The story begins with a consortium of related hotels and casinos across five states. The companies were owned by William J. Yung, through intermediate companies including Wimar Tahoe Corporation. After the debtors confirmed a plan of reorganization, a litigation trust was created to pursue certain “insider causes of action.” The trustee for the litigation trust filed a complaint against Yung, Wimar, and other entities controlled by Yung, alleging that Yung had driven the company into insolvency as a result of his misdeeds in operating the casinos.
Yung’s Acquisition and Management of the Casinos
In 2007, Wimar acquired Aztar, Inc., which owned five casino properties, two of which were located in the major markets of Atlantic City and Las Vegas. Notwithstanding Yung’s public admission that he and his company had limited experience operating a full-scale casino resort in Atlantic City or Las Vegas, and that the acquisition could “strain” Wimar’s resources, Wimar completed its acquisition of Aztar for approximately $2.1 billion. After Wimar’s cost-cutting measures, several of the casinos spiraled out of control. The Tropicana in Atlantic City suffered from a “cleanliness crisis” – which included a shortage of soap and cleaning supplies, bugs in beverages, overflowing toilets, and a litany of other unpleasantries – and ultimately led to a denial of the casino’s gaming license. And despite a finding from a state agency that the casino’s only hope for success would involve Yung stepping aside as the sole director of the casino, Yung refused to cede control. Layoffs and other cost-cutting measures caused several other casinos to suffer physical damages, penalties, and other operational stress. Yung and Wimar were plainly unable to operate the newly-acquired properties, allegedly resulting in hundreds of millions of dollars in losses.

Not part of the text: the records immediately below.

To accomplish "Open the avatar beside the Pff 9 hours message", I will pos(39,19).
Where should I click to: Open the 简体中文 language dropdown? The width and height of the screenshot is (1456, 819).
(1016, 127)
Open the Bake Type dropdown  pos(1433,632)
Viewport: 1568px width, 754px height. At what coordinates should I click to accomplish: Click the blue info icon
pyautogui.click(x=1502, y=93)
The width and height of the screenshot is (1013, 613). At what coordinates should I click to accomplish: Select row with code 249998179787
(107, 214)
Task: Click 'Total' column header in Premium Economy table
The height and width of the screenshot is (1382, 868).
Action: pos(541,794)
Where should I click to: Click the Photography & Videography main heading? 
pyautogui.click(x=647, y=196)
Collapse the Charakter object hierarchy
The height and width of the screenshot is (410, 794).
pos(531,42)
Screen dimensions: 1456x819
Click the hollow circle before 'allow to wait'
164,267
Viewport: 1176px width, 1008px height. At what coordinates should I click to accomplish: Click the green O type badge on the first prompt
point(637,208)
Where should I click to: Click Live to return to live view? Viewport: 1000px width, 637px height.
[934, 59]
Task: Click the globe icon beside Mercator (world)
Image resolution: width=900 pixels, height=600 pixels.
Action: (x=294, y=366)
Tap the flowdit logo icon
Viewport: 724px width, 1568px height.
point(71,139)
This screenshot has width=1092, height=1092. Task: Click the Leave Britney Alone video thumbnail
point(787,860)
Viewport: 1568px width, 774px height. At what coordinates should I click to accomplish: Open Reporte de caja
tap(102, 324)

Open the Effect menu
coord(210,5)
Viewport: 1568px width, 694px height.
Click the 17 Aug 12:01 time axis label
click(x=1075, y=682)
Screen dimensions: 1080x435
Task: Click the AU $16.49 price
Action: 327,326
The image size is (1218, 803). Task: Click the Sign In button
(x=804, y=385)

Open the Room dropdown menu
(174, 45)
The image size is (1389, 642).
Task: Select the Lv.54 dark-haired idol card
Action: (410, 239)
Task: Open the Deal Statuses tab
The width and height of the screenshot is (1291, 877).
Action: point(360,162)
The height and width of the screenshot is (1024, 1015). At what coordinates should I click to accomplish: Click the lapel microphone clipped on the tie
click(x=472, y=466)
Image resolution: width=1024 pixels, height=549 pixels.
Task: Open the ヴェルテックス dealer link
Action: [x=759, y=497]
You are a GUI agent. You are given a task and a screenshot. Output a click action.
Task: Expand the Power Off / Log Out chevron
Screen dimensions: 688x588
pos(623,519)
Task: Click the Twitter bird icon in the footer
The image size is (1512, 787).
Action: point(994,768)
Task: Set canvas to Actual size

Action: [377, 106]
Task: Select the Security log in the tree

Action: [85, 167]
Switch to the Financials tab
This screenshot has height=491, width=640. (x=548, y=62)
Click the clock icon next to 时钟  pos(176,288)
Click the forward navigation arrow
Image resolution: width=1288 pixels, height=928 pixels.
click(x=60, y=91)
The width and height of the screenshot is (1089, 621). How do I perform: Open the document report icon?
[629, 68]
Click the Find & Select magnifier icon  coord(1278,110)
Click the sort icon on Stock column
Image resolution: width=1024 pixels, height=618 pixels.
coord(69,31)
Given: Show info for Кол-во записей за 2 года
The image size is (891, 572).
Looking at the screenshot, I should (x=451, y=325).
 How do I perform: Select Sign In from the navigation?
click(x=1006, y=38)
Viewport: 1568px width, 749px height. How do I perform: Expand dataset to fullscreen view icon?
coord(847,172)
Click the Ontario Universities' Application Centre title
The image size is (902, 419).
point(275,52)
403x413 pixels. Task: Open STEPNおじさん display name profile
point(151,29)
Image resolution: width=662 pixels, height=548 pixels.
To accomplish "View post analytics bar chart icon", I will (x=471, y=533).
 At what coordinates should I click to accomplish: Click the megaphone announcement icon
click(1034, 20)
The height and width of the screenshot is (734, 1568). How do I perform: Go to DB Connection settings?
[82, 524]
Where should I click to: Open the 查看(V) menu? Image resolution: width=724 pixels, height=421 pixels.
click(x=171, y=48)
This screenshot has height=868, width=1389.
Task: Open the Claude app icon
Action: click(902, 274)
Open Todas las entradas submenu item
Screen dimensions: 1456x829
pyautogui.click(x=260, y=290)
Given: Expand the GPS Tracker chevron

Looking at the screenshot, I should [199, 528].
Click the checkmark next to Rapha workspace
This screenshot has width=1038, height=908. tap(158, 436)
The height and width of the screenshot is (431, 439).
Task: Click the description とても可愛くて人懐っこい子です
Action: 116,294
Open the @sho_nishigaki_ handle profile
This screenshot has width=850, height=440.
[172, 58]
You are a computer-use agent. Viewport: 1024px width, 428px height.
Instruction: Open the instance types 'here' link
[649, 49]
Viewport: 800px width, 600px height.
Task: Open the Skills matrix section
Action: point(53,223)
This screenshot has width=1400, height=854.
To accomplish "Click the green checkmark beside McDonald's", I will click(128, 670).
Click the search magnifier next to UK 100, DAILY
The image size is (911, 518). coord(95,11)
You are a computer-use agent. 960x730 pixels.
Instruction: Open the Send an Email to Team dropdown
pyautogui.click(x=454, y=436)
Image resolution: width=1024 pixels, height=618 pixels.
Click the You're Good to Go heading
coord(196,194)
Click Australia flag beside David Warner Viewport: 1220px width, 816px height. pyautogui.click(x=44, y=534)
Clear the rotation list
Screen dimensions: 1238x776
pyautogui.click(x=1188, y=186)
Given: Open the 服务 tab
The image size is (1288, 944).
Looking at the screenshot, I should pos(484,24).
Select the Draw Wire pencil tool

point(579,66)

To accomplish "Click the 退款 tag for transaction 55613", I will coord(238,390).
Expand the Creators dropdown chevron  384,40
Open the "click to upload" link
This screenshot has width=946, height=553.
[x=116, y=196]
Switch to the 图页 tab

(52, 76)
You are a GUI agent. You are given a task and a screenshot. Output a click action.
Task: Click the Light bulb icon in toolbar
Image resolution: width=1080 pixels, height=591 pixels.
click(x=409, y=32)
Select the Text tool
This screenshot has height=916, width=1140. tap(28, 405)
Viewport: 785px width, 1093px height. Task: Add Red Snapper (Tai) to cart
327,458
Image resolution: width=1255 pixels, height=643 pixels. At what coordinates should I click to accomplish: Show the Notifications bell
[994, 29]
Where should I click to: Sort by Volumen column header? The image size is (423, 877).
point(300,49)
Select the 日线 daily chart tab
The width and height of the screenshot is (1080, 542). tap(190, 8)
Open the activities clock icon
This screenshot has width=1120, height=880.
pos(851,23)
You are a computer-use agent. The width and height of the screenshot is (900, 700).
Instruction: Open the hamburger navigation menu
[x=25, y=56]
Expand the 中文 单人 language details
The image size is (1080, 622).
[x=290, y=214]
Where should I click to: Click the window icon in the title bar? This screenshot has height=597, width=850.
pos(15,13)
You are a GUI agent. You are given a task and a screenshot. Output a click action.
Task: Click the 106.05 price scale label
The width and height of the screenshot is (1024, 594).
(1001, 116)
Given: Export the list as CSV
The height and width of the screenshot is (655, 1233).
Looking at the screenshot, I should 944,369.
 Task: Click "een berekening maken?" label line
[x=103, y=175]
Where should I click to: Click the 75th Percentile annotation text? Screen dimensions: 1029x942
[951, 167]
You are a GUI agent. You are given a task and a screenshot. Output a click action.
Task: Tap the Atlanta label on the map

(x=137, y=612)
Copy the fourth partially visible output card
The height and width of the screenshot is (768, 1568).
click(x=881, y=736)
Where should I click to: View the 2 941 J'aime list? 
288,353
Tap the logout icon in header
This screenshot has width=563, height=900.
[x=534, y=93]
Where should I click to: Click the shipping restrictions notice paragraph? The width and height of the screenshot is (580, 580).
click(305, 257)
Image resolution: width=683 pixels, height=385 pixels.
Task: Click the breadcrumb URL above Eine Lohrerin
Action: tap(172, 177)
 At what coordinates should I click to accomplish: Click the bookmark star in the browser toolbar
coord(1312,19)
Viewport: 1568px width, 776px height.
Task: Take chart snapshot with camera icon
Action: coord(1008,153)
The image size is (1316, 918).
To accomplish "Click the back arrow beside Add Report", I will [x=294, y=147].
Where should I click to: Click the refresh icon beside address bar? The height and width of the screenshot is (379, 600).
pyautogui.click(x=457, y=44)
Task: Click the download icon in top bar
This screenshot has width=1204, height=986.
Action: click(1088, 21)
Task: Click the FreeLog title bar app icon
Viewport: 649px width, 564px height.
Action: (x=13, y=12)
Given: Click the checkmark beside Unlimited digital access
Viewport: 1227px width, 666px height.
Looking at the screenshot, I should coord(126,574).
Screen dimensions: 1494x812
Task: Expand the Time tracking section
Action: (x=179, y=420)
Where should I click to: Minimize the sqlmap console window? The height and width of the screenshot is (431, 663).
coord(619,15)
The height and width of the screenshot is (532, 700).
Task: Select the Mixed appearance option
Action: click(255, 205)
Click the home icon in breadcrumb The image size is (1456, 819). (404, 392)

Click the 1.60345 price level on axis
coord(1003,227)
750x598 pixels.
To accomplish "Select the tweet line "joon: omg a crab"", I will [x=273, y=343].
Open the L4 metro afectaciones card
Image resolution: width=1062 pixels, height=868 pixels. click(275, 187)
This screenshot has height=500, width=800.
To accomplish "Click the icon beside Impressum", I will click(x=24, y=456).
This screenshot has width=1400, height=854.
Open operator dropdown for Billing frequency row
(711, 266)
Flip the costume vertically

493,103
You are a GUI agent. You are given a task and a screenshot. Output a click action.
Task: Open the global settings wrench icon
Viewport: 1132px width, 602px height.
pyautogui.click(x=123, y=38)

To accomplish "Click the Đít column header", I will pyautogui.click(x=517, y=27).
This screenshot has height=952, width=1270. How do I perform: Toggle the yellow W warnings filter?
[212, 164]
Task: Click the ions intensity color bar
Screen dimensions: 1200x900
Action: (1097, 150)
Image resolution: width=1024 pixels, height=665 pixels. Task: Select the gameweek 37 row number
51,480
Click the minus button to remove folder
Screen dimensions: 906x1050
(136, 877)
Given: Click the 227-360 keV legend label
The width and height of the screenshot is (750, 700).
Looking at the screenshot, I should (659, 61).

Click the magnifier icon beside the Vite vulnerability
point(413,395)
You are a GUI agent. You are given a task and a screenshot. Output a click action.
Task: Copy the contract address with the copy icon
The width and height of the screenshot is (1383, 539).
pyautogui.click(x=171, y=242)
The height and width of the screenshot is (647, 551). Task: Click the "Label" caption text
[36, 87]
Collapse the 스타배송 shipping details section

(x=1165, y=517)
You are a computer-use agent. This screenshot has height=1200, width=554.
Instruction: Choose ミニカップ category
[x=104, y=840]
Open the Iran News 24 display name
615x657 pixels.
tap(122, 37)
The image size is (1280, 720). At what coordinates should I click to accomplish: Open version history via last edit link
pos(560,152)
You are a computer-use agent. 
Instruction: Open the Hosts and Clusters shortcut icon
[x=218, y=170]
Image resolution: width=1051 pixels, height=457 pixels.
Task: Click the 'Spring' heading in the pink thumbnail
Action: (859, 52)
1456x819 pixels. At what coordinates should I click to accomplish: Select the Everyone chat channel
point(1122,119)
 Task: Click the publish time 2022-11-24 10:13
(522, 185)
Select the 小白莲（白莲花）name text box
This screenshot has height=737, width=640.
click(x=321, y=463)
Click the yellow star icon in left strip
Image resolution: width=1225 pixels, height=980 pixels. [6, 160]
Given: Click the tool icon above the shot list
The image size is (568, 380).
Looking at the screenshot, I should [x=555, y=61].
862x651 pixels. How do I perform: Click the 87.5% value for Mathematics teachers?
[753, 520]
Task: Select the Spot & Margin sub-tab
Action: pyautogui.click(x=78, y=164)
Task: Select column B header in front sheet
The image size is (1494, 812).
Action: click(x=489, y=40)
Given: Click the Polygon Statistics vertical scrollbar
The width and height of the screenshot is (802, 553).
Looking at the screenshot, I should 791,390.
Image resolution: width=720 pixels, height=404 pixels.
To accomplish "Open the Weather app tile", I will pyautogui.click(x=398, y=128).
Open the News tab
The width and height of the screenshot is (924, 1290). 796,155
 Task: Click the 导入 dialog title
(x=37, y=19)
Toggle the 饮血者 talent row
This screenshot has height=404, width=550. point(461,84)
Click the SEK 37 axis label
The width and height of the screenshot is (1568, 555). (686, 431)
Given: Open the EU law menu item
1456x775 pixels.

The Action Against Yung and His Companies
The litigation trustee sued Yung, Wimar, and others in the bankruptcy court, alleging, among other causes of action, that they had breached their fiduciary duties in managing the casinos. The defendants moved to dismiss, arguing (among other things) that Yung did not owe any fiduciary duty to the debtors at the time of the alleged misdeeds.
The Court Dismisses the Claims for Breach of Fiduciary Duty
Citing to N. Am. Catholic Educ. Programming Found., Inc. v. Gheewalla, Judge Carey first explained that when a corporation is solvent, a director’s fiduciary duties may be enforced by the corporation’s shareholders, “who have standing to bring derivative actions on behalf of the corporation because they are the ultimate beneficiaries of the corporation’s growth and increased value.” When a corporation is insolvent, however, it is the corporation’s creditors who may enforce these duties by bringing an action against the director because they “take the place of the shareholders as the residual beneficiaries of any increase in value.” Applied to the facts before the bankruptcy court, the fiduciary duties owed by Yung to the debtors when the debtors were solvent ultimately flowed to Wimar, the sole shareholder and parent of the debtors. Citing to Trenwick Am. Litig. Trust v. Ernt & Young, L.L.P., the court observed that “in a parent and wholly-owned subsidiary context, directors of the subsidiary are obligated only to manage the affairs of the subsidiary in the best interests of the parent and its shareholder.” Accordingly, because wholly-owned subsidiaries are formed for the benefit of the parent, a subsidiary’s directors must manage the subsidiary with loyalty to the parent, even if the actions make the subsidiary itself less valuable. In light of the nature of these duties, Yung’s duties to the debtors ultimately flowed back to Yung himself, insofar as he was obligated to manage the debtors in the best interest of Wimar, which he was, in turn, obligated to manage in his own best interest.
If, on the other hand, the debtors were insolvent at the time of the alleged misconduct (or the misconduct caused the debtors to become insolvent), the duties would change, and Yung would owe fiduciary duties to the debtors’ creditors, rather than to Wimar (and then back to himself). In light of these shifting duties, the trustee alleged that “Yung’s misconduct propelled the Debtors into insolvency.” The bankruptcy court was not convinced, and held that the mere recitation of “insolvency” or “financial collapse” cannot support a claim that the company was insolvent at the time of Yung’s alleged misdeeds, or that his misdeeds caused the company to become insolvent. Instead, those seeking to demonstrate insolvency must plead facts showing that the company either (i) had liabilities exceeding its assets, with no reasonable prospect of continuing the business or (ii) was unable to pay its obligations as they became due. Because the trustee failed to allege any facts to support such a finding (even after being given an opportunity to amend the complaint to remedy the initial deficiencies), the bankruptcy court concluded that the company was not insolvent, and that Yung’s fiduciary duties had therefore not shifted away from his initial duties, which ultimately flowed back to Yung for his own benefit.
To survive a motion to dismiss, a complaint is viewed in the light most favorable to the nonmoving party. To withstand even this level of scrutiny, a complaint must allege facts to support a cause of action. As we’ve noted, in Delaware, directors of solvent corporations owe their duties to the shareholders of the corporation. In Tropicana, the sole director and officer was also the sole owner of the casino enterprise, which meant that his fiduciary duties flowed back to himself, so long as the company remained solvent – and that he could justifiably take actions that reduced the company’s value, so long as the actions benefited him personally. Though this seems unfair at first glance, if a company remains fully solvent notwithstanding any reductions in equity value, then arguably creditors are not harmed. Indeed, dividends to shareholders are simply one form of such actions that reduce the value of a company while benefiting the company’s owners. Not so terrible after all.
Take comfort, those who mourn the decline of the Tropicana. Even though the bankruptcy court dismissed the trustee’s claims for breach of fiduciary duty, the trustee was not left without recourse. The court left intact the trustee’s claims for breach of contract and for breach of the implied covenant of good faith and fair dealing, and left open the possibility for the trustee to subsequently seek to equitably subordinate Yung’s substantial claims against the debtors. These claims remain subject to further fact-finding and litigation in due course.